Segment Open

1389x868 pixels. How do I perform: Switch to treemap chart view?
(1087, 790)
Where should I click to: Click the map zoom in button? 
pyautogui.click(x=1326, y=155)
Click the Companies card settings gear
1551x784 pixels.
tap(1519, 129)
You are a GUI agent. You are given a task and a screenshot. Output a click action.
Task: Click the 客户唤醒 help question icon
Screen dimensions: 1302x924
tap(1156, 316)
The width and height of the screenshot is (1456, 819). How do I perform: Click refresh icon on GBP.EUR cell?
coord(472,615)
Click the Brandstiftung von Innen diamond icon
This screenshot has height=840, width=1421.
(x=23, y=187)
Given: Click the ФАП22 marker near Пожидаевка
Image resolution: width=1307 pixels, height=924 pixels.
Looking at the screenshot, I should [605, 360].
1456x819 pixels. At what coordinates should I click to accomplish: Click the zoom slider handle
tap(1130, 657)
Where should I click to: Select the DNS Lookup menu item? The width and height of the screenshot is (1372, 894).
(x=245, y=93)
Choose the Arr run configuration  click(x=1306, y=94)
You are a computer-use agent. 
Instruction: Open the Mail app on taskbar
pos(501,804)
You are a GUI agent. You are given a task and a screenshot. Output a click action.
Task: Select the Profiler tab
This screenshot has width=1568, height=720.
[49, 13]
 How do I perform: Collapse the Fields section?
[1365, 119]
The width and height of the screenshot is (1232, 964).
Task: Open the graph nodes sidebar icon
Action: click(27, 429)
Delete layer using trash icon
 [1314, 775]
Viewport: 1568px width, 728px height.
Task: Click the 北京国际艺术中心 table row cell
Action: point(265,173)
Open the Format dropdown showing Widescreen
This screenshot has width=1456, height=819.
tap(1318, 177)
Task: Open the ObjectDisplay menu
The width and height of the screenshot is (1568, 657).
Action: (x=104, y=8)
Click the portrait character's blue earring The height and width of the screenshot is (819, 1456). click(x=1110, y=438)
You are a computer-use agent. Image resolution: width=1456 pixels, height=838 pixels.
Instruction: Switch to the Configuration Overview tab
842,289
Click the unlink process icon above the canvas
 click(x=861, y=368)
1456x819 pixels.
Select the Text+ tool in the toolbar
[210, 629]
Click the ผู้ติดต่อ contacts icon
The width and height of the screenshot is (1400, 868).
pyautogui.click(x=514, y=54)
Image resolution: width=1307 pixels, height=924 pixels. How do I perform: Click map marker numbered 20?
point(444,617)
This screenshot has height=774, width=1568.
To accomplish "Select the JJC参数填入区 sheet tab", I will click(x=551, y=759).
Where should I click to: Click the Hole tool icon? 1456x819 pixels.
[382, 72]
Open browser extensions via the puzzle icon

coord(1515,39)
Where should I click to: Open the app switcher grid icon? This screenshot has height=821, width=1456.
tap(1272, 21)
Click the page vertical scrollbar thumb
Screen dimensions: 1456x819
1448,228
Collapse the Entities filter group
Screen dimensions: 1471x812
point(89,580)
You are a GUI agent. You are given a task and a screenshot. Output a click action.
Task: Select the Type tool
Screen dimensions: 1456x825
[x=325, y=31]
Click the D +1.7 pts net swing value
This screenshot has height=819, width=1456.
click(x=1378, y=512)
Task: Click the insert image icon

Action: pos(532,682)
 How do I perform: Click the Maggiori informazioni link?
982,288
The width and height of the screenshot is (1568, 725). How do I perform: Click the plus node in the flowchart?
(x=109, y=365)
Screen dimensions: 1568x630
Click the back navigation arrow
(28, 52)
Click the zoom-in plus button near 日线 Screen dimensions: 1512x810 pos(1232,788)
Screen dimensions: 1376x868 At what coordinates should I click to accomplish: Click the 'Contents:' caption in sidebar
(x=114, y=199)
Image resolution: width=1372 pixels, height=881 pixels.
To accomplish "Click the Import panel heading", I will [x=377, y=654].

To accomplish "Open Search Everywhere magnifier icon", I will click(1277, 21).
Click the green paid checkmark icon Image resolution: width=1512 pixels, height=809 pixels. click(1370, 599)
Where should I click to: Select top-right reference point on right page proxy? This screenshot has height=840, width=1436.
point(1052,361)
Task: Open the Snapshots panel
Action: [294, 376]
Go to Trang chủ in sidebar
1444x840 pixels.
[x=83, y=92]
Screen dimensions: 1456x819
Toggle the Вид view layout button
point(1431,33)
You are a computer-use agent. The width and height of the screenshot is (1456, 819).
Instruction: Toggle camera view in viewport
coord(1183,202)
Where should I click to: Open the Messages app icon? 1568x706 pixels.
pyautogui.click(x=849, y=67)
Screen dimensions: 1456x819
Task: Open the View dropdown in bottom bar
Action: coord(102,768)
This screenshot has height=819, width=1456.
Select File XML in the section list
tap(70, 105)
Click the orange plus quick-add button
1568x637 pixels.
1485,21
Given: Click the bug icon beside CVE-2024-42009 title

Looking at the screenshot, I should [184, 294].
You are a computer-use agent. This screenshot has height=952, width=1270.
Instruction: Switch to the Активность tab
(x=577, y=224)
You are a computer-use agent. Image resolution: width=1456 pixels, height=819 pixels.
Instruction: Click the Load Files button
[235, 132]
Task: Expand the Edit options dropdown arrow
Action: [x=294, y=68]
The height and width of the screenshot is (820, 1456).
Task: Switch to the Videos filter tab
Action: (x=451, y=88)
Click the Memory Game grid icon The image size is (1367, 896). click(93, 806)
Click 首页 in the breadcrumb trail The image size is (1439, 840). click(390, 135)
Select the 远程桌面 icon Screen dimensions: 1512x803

Segment Closed

◆ Instructions to follow ◆
Output the records above, each one exactly, with none left out.

◆ The completed task ◆
1389x868 pixels. How do I perform: Switch to treemap chart view?
(1087, 790)
Where should I click to: Click the map zoom in button? 
pyautogui.click(x=1326, y=155)
Click the Companies card settings gear
1551x784 pixels.
tap(1519, 129)
You are a GUI agent. You are given a task and a screenshot. Output a click action.
Task: Click the 客户唤醒 help question icon
Screen dimensions: 1302x924
tap(1156, 316)
The width and height of the screenshot is (1456, 819). How do I perform: Click refresh icon on GBP.EUR cell?
coord(472,615)
Click the Brandstiftung von Innen diamond icon
This screenshot has height=840, width=1421.
(x=23, y=187)
Given: Click the ФАП22 marker near Пожидаевка
Image resolution: width=1307 pixels, height=924 pixels.
Looking at the screenshot, I should [605, 360].
1456x819 pixels. At what coordinates should I click to accomplish: Click the zoom slider handle
tap(1130, 657)
Where should I click to: Select the DNS Lookup menu item? The width and height of the screenshot is (1372, 894).
(x=245, y=93)
Choose the Arr run configuration  click(x=1306, y=94)
You are a computer-use agent. 
Instruction: Open the Mail app on taskbar
pos(501,804)
You are a GUI agent. You are given a task and a screenshot. Output a click action.
Task: Select the Profiler tab
This screenshot has width=1568, height=720.
[49, 13]
 How do I perform: Collapse the Fields section?
[1365, 119]
The width and height of the screenshot is (1232, 964).
Task: Open the graph nodes sidebar icon
Action: click(27, 429)
Delete layer using trash icon
 [1314, 775]
Viewport: 1568px width, 728px height.
Task: Click the 北京国际艺术中心 table row cell
Action: point(265,173)
Open the Format dropdown showing Widescreen
This screenshot has width=1456, height=819.
tap(1318, 177)
Task: Open the ObjectDisplay menu
The width and height of the screenshot is (1568, 657).
Action: (x=104, y=8)
Click the portrait character's blue earring The height and width of the screenshot is (819, 1456). click(x=1110, y=438)
You are a computer-use agent. Image resolution: width=1456 pixels, height=838 pixels.
Instruction: Switch to the Configuration Overview tab
842,289
Click the unlink process icon above the canvas
 click(x=861, y=368)
1456x819 pixels.
Select the Text+ tool in the toolbar
[210, 629]
Click the ผู้ติดต่อ contacts icon
The width and height of the screenshot is (1400, 868).
pyautogui.click(x=514, y=54)
Image resolution: width=1307 pixels, height=924 pixels. How do I perform: Click map marker numbered 20?
point(444,617)
This screenshot has height=774, width=1568.
To accomplish "Select the JJC参数填入区 sheet tab", I will click(x=551, y=759).
Where should I click to: Click the Hole tool icon? 1456x819 pixels.
[382, 72]
Open browser extensions via the puzzle icon

coord(1515,39)
Where should I click to: Open the app switcher grid icon? This screenshot has height=821, width=1456.
tap(1272, 21)
Click the page vertical scrollbar thumb
Screen dimensions: 1456x819
1448,228
Collapse the Entities filter group
Screen dimensions: 1471x812
point(89,580)
You are a GUI agent. You are given a task and a screenshot. Output a click action.
Task: Select the Type tool
Screen dimensions: 1456x825
[x=325, y=31]
Click the D +1.7 pts net swing value
This screenshot has height=819, width=1456.
click(x=1378, y=512)
Task: Click the insert image icon

Action: pos(532,682)
 How do I perform: Click the Maggiori informazioni link?
982,288
The width and height of the screenshot is (1568, 725). How do I perform: Click the plus node in the flowchart?
(x=109, y=365)
Screen dimensions: 1568x630
Click the back navigation arrow
(28, 52)
Click the zoom-in plus button near 日线 Screen dimensions: 1512x810 pos(1232,788)
Screen dimensions: 1376x868 At what coordinates should I click to accomplish: Click the 'Contents:' caption in sidebar
(x=114, y=199)
Image resolution: width=1372 pixels, height=881 pixels.
To accomplish "Click the Import panel heading", I will [x=377, y=654].

To accomplish "Open Search Everywhere magnifier icon", I will click(1277, 21).
Click the green paid checkmark icon Image resolution: width=1512 pixels, height=809 pixels. click(1370, 599)
Where should I click to: Select top-right reference point on right page proxy? This screenshot has height=840, width=1436.
point(1052,361)
Task: Open the Snapshots panel
Action: [294, 376]
Go to Trang chủ in sidebar
1444x840 pixels.
[x=83, y=92]
Screen dimensions: 1456x819
Toggle the Вид view layout button
point(1431,33)
You are a computer-use agent. The width and height of the screenshot is (1456, 819).
Instruction: Toggle camera view in viewport
coord(1183,202)
Where should I click to: Open the Messages app icon? 1568x706 pixels.
pyautogui.click(x=849, y=67)
Screen dimensions: 1456x819
Task: Open the View dropdown in bottom bar
Action: coord(102,768)
This screenshot has height=819, width=1456.
Select File XML in the section list
tap(70, 105)
Click the orange plus quick-add button
1568x637 pixels.
1485,21
Given: Click the bug icon beside CVE-2024-42009 title

Looking at the screenshot, I should [184, 294].
You are a computer-use agent. This screenshot has height=952, width=1270.
Instruction: Switch to the Активность tab
(x=577, y=224)
You are a computer-use agent. Image resolution: width=1456 pixels, height=819 pixels.
Instruction: Click the Load Files button
[235, 132]
Task: Expand the Edit options dropdown arrow
Action: [x=294, y=68]
The height and width of the screenshot is (820, 1456).
Task: Switch to the Videos filter tab
Action: (x=451, y=88)
Click the Memory Game grid icon The image size is (1367, 896). click(93, 806)
Click 首页 in the breadcrumb trail The image size is (1439, 840). click(390, 135)
Select the 远程桌面 icon Screen dimensions: 1512x803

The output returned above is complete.